Who is elected to Congress this year will make a critical difference in determining if hunger and poverty continue to rise in America, says Sister Marge Clark, one of the "Nuns on the Bus," who spoke at a Reston community forum Thursday night on Moral Issues in Public Budgeting.

 "I am not nearly as concerned about who wins the presidency as who gets in the House and the Senate, and if they are supportive of people in need," Sister Marge told an audience of about 100 at United Christian Parish. 

"The federal budget is my passion, and the House-passed budgets of 2012 and 2013 are our biggest problems when it comes to helping the poor," she said.  "Those budgets support the wealthiest Americans at the expense of those at or near poverty." 

The Nuns on the Bus movement began two years ago with an initial trip of 15 days by 20 Roman Catholic sisters seeking help "for people to live with dignity." 

It has grown into 20 tours across the country involving several hundred women. Sister Marge said the group has had a big effect in many communities.

"We have raised a lot of awareness about how to give people help, and how to make policy changes at the national and local levels," she said.  "People are coming to realize that they can't just help out at food banks and homeless shelters but they must contact their legislators." 

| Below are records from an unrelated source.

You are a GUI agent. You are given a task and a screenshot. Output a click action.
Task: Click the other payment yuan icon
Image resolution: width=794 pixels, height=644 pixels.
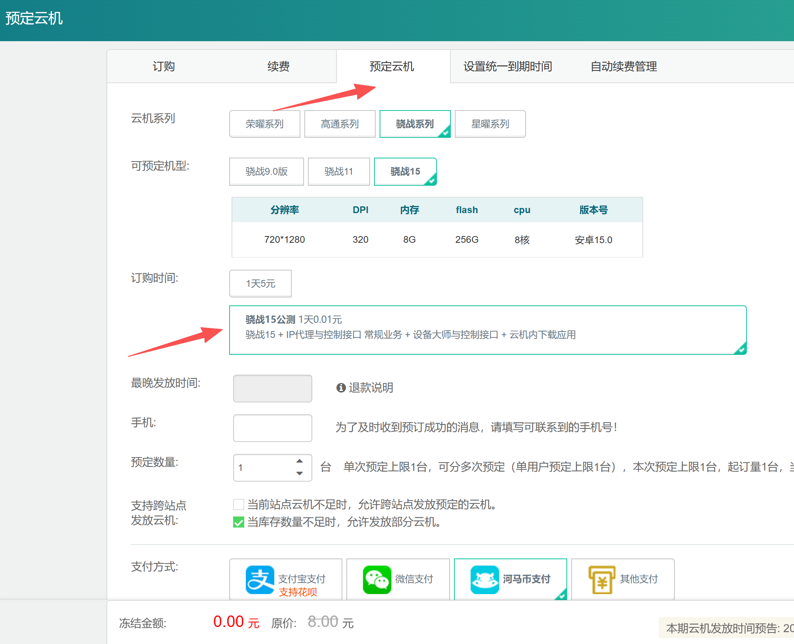(x=602, y=579)
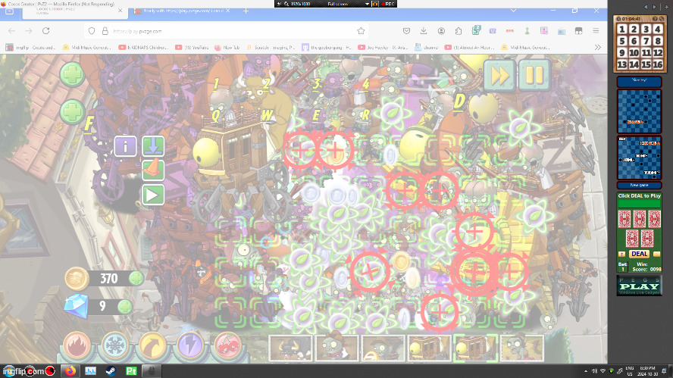Viewport: 673px width, 378px height.
Task: Activate the fire power-up icon
Action: pos(77,348)
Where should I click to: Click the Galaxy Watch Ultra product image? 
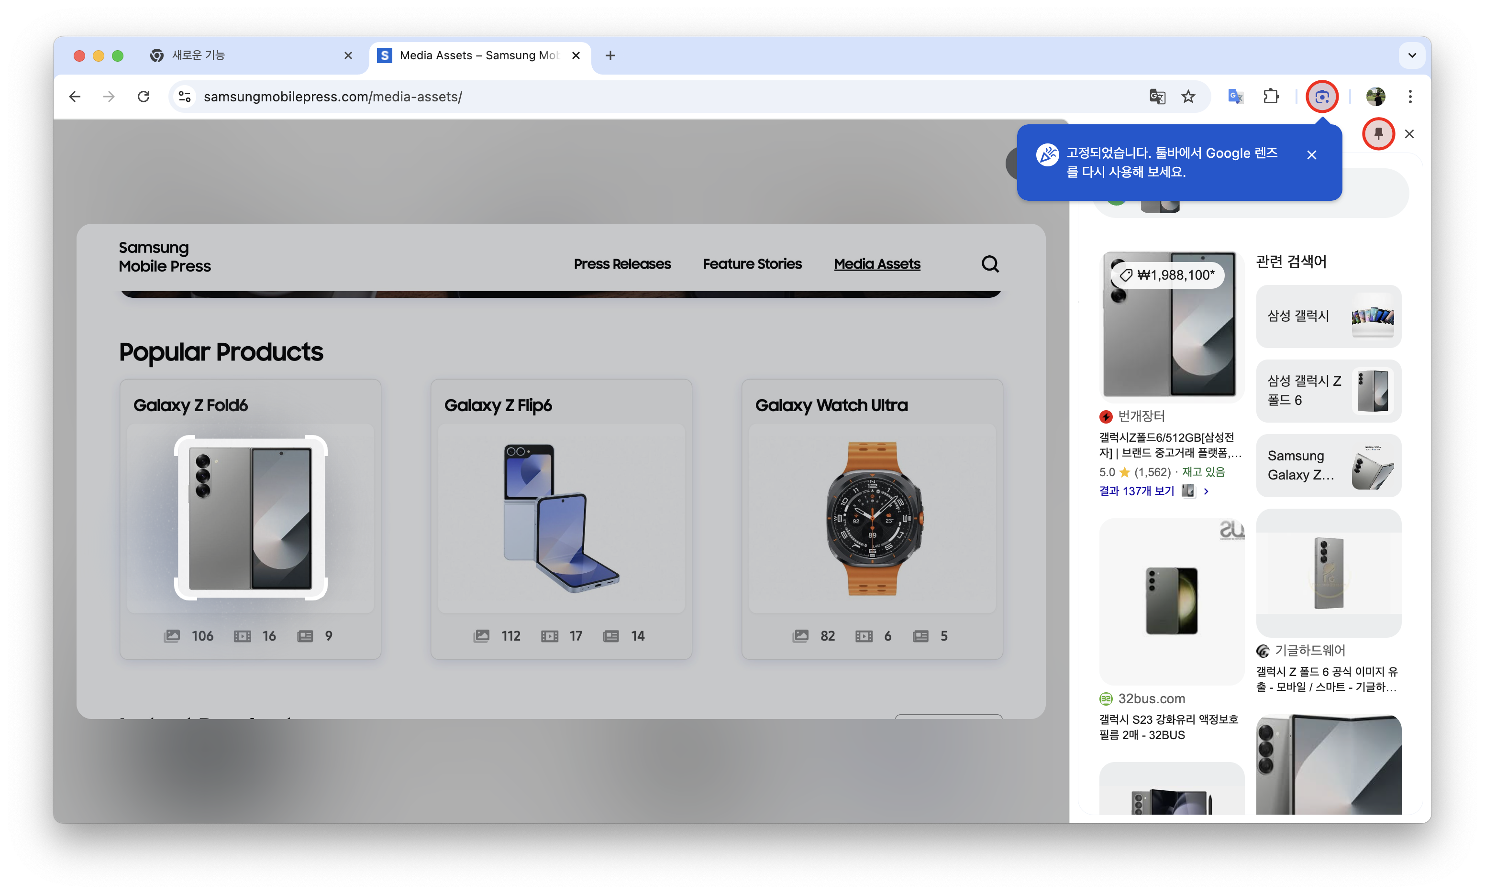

A panelist on the program, Jeff Connor-Naylor of the Commonwealth Institute for Fiscal Analysis Needs in Virginia, a research institute, urged the audience to ask Virginia Gov. Bob McDonnell to accept federal funds for the state's Medicaid program. 

"The key issue in Virginia right now is whether to expand our Medicaid program," Connor-Naylor said.  "We have a once in a lifetime opportunity to extend health care to thousands of folks in Virginia."

Hunter Mill Supervisor Cathy Hudgins, also a panelist, said that 6.8 percent of Fairfax County residents -- 74,000 people - live in poverty (defined as having an annual income of less than $22,350 for a family of four). 

She stressed the need for new approaches to problems - such as moving people into transitional housing instead of building more homeless shelters - but said the county faces a projected budget shortfall of more than $100 million in both FY 2014 and 2015. 

The community forum was sponsored by the Justice Mobilization Task Force of the United Christian Parish.